We believe the great gap between God and humanity could only be bridged by a powerful act of love—God’s own love poured out in Jesus Christ (John 3:16; Romans 5:6–8). On the cross, Jesus took upon Himself our failures, our wounds, our crimes against love, so that we might be brought home to God with nothing left between us and His heart (Isaiah 53:4–6; 2 Corinthians 5:18–21). His death covers our sin; His resurrection opens the way into new life (1 Peter 2:24; Romans 6:4). Salvation is not earned—it is received. All that is required is to step into the river of God’s forgiveness through faith, entrusting our lives to the One who saves (Ephesians 2:8–9; John 1:12–13). In Christ, we are welcomed, washed, restored, and made new.

We believe we are saved by the Resurrection of Jesus—the full, bodily rising of Christ from the grave (Luke 24:36–43; 1 Corinthians 15:3–8).
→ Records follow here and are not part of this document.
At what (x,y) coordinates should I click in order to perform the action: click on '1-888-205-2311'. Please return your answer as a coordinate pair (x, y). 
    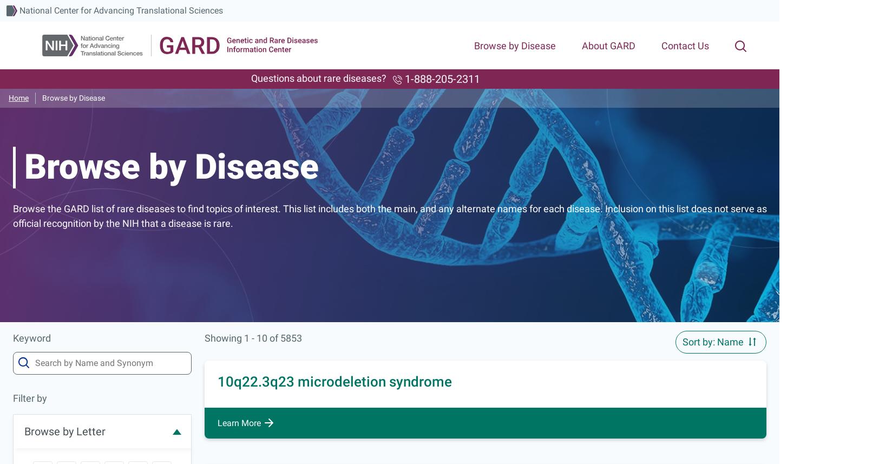
    Looking at the image, I should click on (440, 78).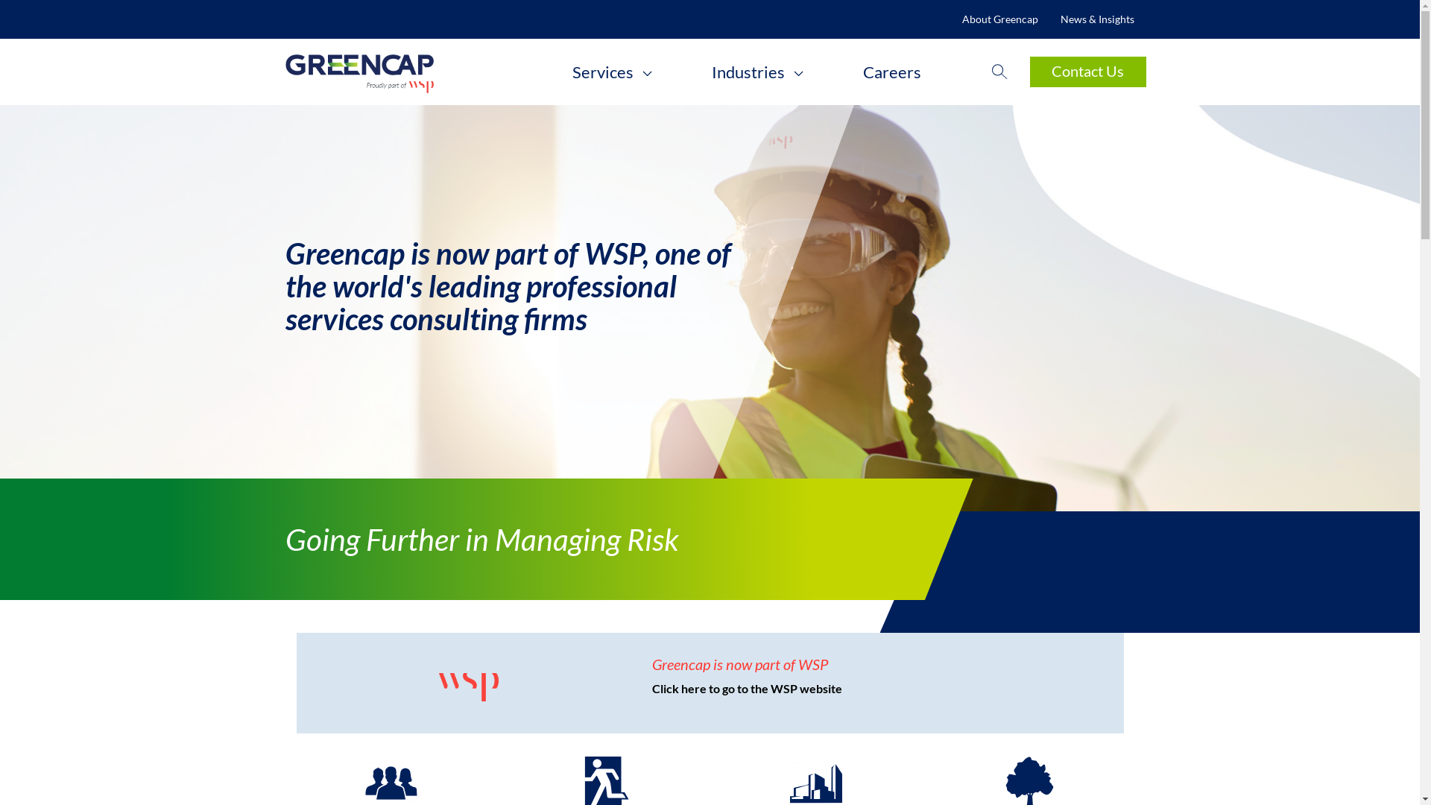 The height and width of the screenshot is (805, 1431). What do you see at coordinates (1000, 19) in the screenshot?
I see `'About Greencap'` at bounding box center [1000, 19]. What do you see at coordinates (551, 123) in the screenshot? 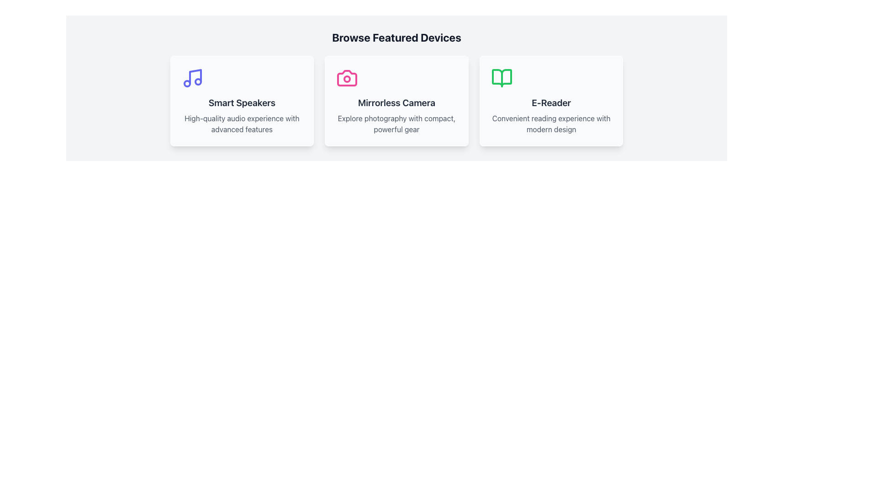
I see `the text label that reads 'Convenient reading experience with modern design', which is centered below the 'E-Reader' heading in a card layout` at bounding box center [551, 123].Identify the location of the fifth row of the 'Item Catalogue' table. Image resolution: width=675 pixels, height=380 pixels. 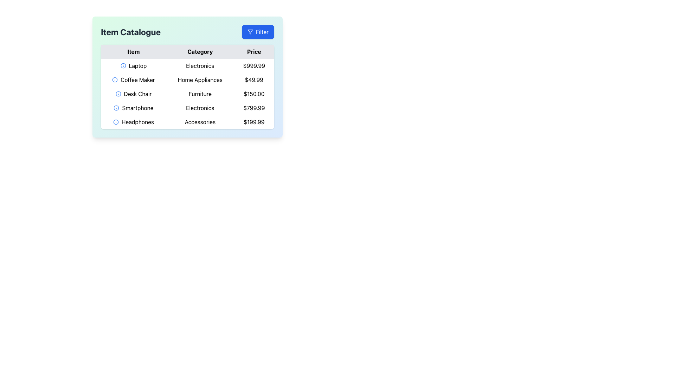
(187, 122).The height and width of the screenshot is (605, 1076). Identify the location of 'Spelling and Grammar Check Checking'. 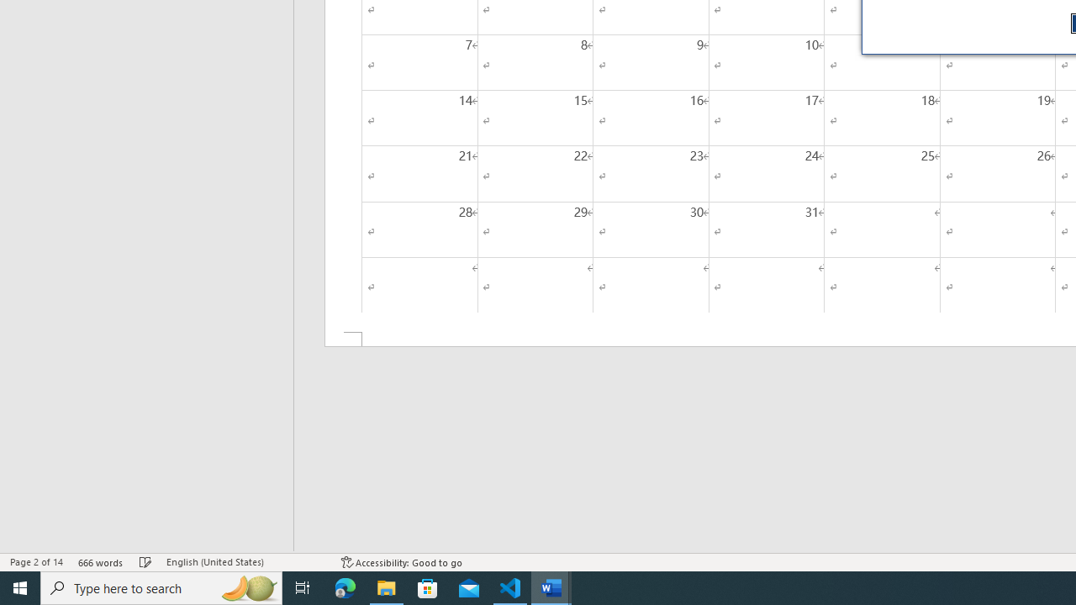
(145, 563).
In His rising, a new kind of humanity has begun, a people being transformed into fearless creatures of love (1 Corinthians 15:20–22; Romans 8:29–30). The Resurrection breaks the chains that once held us—sins like greed, pride, envy, and all the small tyrannies of the self (Romans 6:4–6; Colossians 3:1–10). As the Spirit applies the power of Christ’s resurrection to our lives, we find our old selves losing their grip so we can practice and experience the deep things of God: joy, shalom, courage, and love (Philippians 3:10–11; Romans 8:11; Galatians 5:22–23). The empty tomb is our beginning and our future—Christ’s life becoming our life, now and forever.

We believe God created the Church to be His community of love—those learning, practicing, and embodying the way of Jesus together (John 13:34–35; Ephesians 5:1–2). We don’t always get it right, but this is precisely why the Church exists: to grow into love, to bear with one another, to forgive, to persevere, and to become, in Christ, what we cannot be on our own (Colossians 3:12–14; 1 John 4:11–12). In a world longing for healing, God calls His people to be a living witness of His heart—repairing what is broken, healing what is wounded, inspiring hope, and joining the Spirit’s work of restoring creation to God’s original and beautiful design (2 Corinthians 5:18–20; Ephesians 2:14–22; Revelation 21:3–5). The Church is meant to be, in the truest and deepest sense, the “love experts”—those shaped by the love of the Father, formed by the grace of Jesus, and empowered by the Spirit to love in ways that make the world new.